Robert Penn Warren, whose three novels— Night Rider, At Heaven’s Gate, and All the King’s Men - have established him as one of our leading writers, has again given us a big, tumultuous story of political life in the South. World Enough and Time (Random House, $3.50), a Literary Guild selection, has as its setting Kentucky in the early nineteenth century, the “Dark and Bloody Ground" where the frontier was gradually pushed back in the great Western expansion movement, and where a man’s right to vote had often to be asserted by force. The novel’s underlying concern is with the idea of justice; with man’s perennial longing for justice and with the corruption that proliferates in the name of justice; with the perennial conflict between the just end and the means of attaining it.
World Enough and Time traces the brief and stormy career of Jeremiah Beaumont, who grew up in a backwoods log cabin. At eighteen, Jeremiah was taken into the office of a prominent and respected Kentucky politician, Colonel Fort. Two years later young Beaumont’s idealism caused him to break with his patron: ho learned from a friend, Willkie Baron, that Fort had seduced a wellborn and beautiful young woman and abandoned her when she bore him an illegitimate child. Jeremiah sought out this Rachel Jordan and in due course married her, having first promised that he would kill the Colonel. Hereafter Beaumont’s five-year-long vendetta is the central thread in an intricate drama of Kentucky politics.
Warren brings into his novel a host of minor characters who typify the era — figures such as the backwoods doctor-schoolmaster, Leicester Burnham, a scholar who wrote Latin poems celebrating the natural beauties of Kentucky and chaste couplets in the style of Pope giving advice on diet, and who was also adept at banishing distempers with a dose of his “elixir vitriol in wine”; the itinerant preacher, Corinthian McClardy, whose spellbinding revival meetings drew the frontiersmen and their wives by the thousands; the radical newspaper editor, Percival Skrogg, a firebrand who found it advisable to wear a chain-mail undershirt.

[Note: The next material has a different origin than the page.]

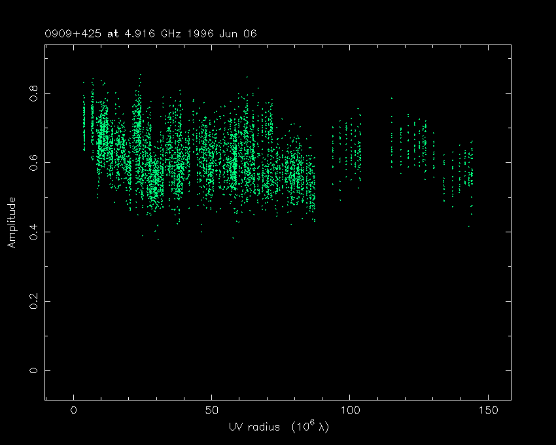Pick the x-axis tick label 100
The height and width of the screenshot is (445, 556).
pyautogui.click(x=349, y=410)
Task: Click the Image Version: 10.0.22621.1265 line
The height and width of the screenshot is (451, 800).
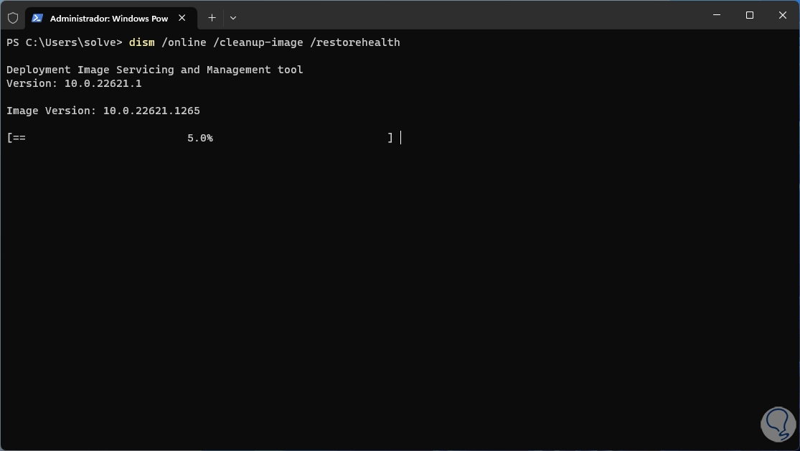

The detail which Warren lavishes on some of his secondary personages gives the book vividness and breadth as a tapestry of the period; but it has its drawbacks in a novel that goes far beyond being a period piece. I found the regional historian intruding on the artist, who interested me much more; and the author’s diffusiveness puts a slight damper on the reader’s emotions. This is my one reservation about Mr. Warren’s fine, superbly written novel.